Keep every word the same. Repeat the records without their images.

*** Opening Information provided ***

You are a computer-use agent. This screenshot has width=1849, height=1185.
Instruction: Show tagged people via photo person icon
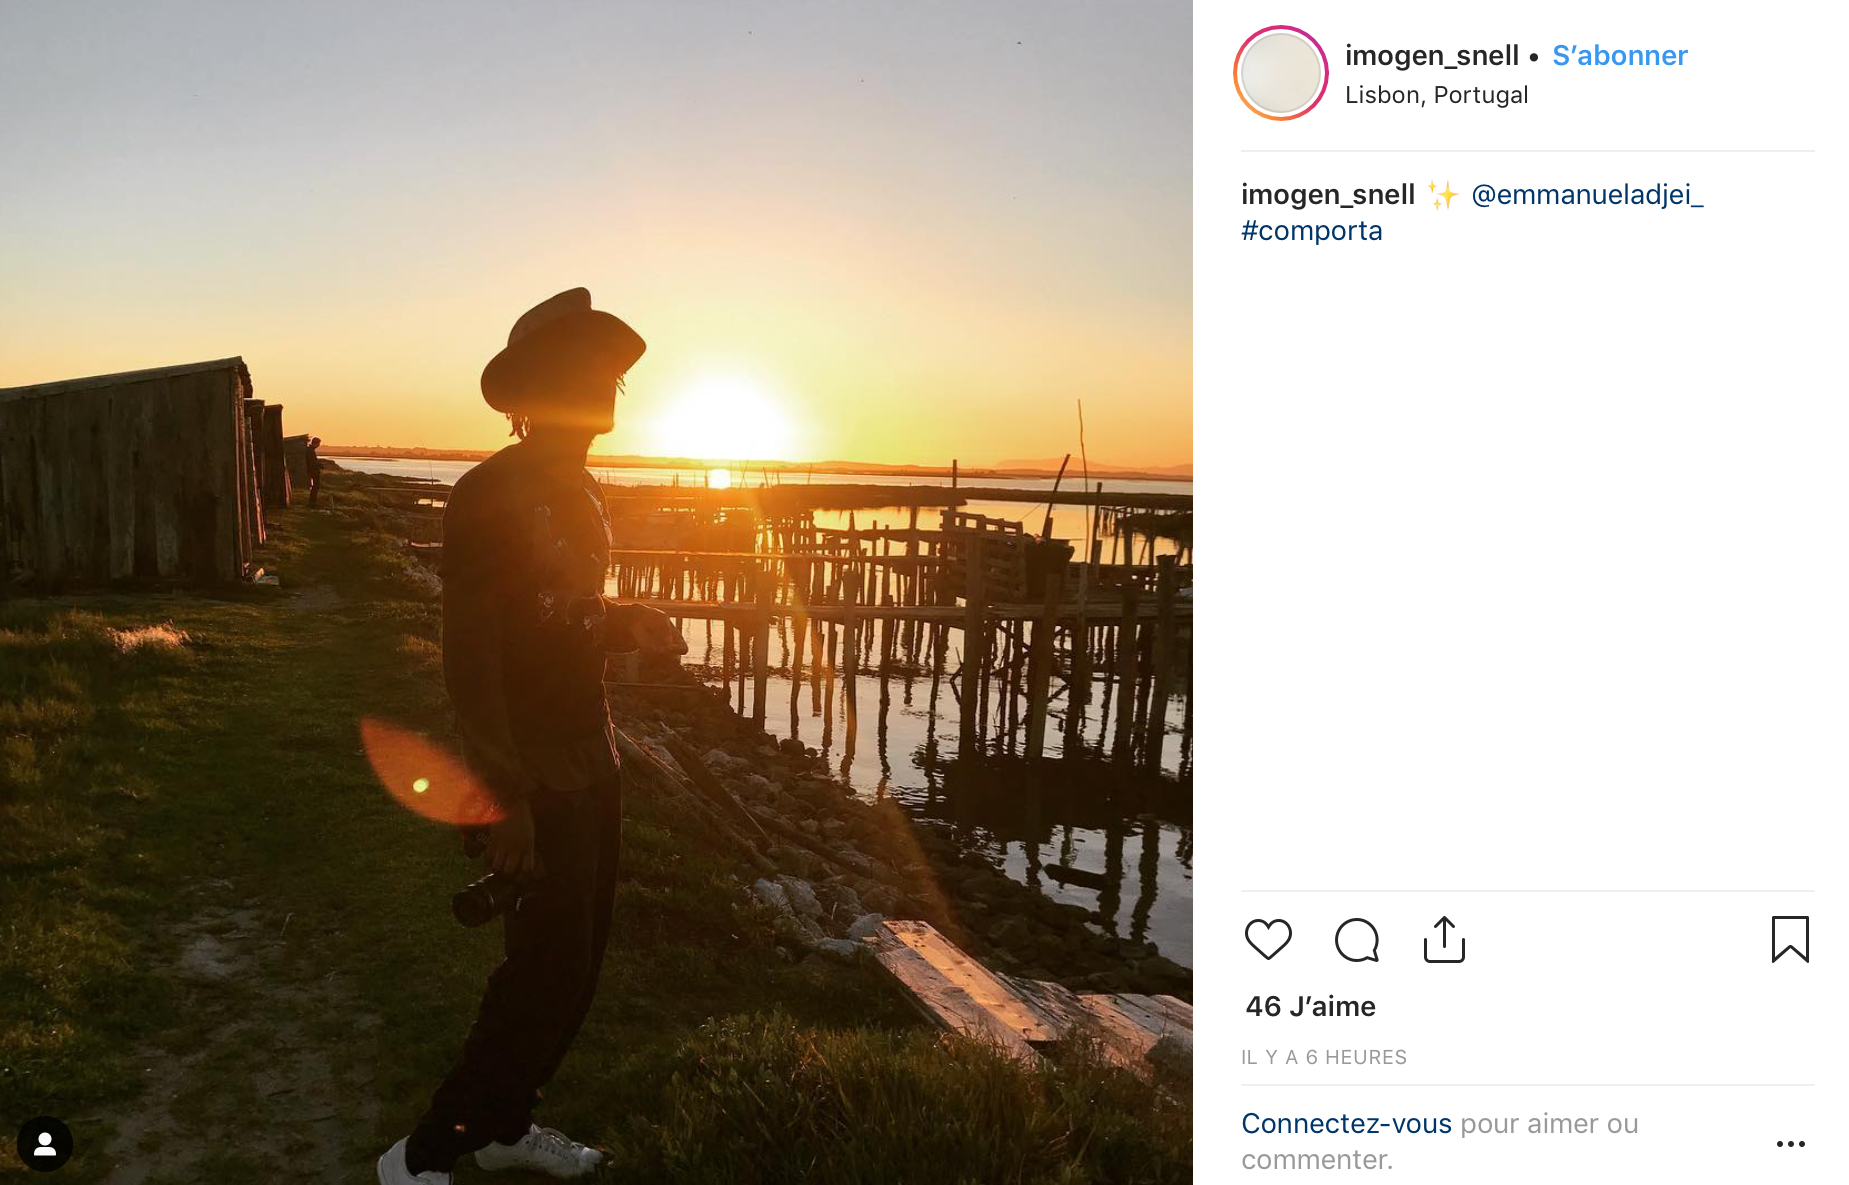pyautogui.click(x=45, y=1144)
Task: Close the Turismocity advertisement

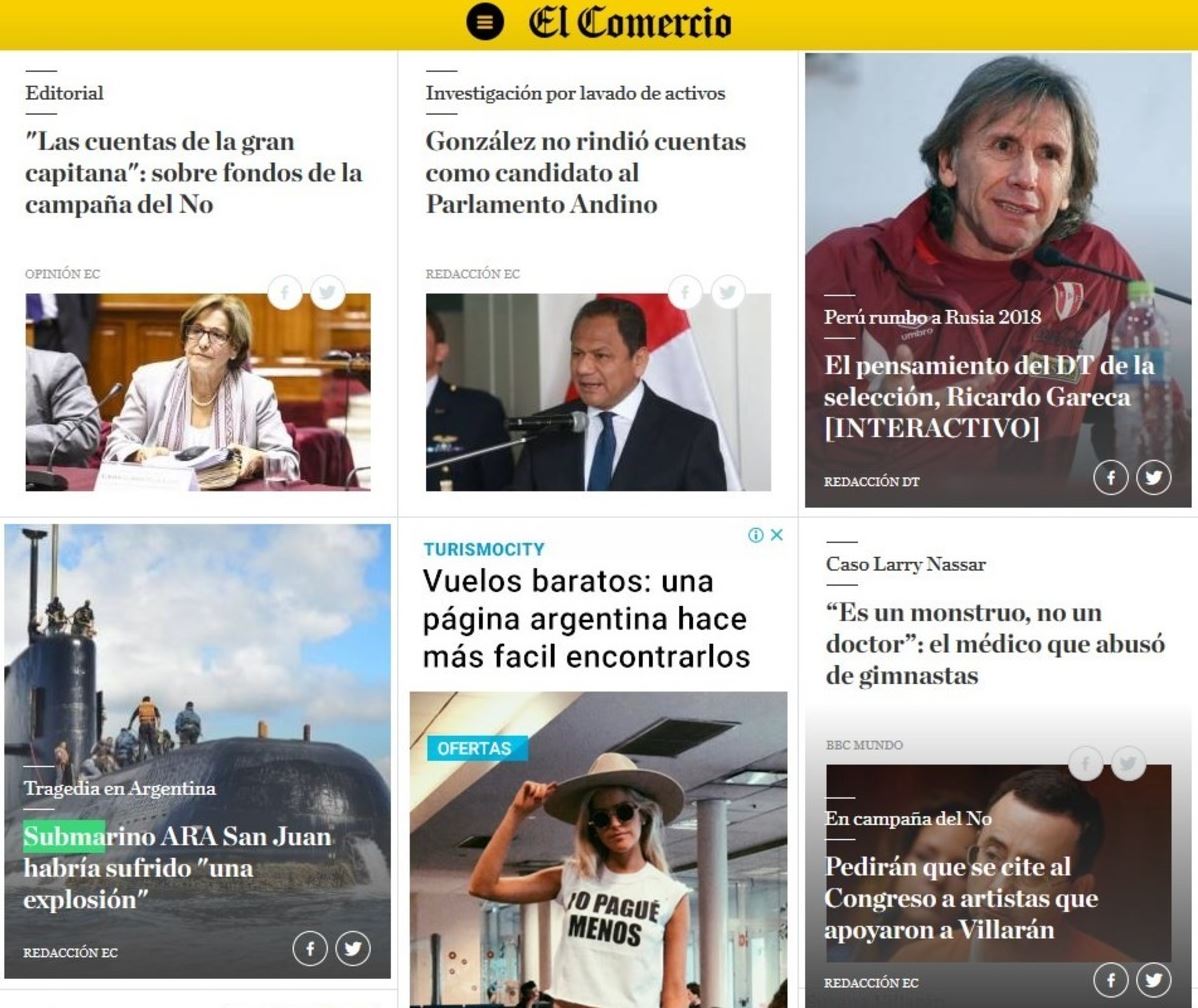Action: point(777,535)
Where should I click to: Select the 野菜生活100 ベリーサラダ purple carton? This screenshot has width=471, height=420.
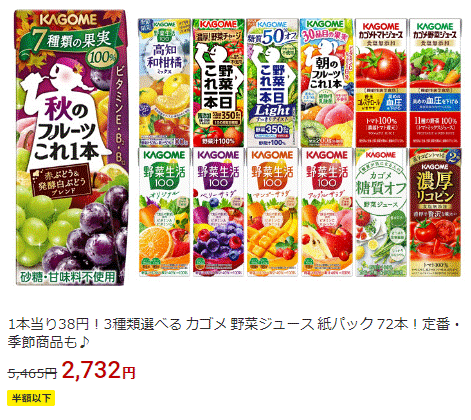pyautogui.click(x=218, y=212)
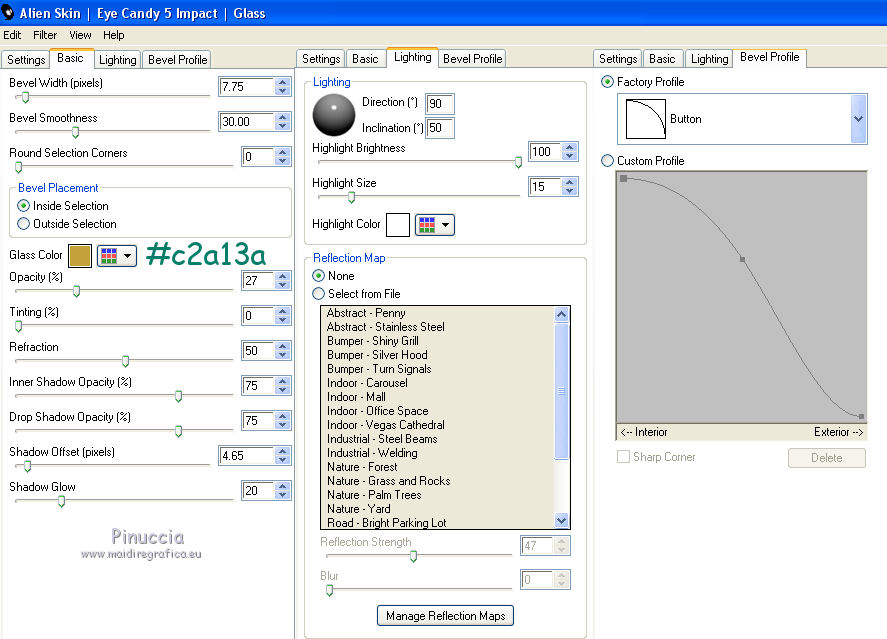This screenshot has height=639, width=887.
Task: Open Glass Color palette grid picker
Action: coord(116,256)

*** Closing Information provided ***

**Exercise result**
You are a computer-use agent. This screenshot has width=1849, height=1185.
Instruction: Show tagged people via photo person icon
pyautogui.click(x=45, y=1144)
Task: Close the Turismocity advertisement

Action: point(777,535)
Where should I click to: Select the 野菜生活100 ベリーサラダ purple carton? This screenshot has width=471, height=420.
pyautogui.click(x=218, y=212)
This screenshot has height=639, width=887.
Task: Open Glass Color palette grid picker
Action: coord(116,256)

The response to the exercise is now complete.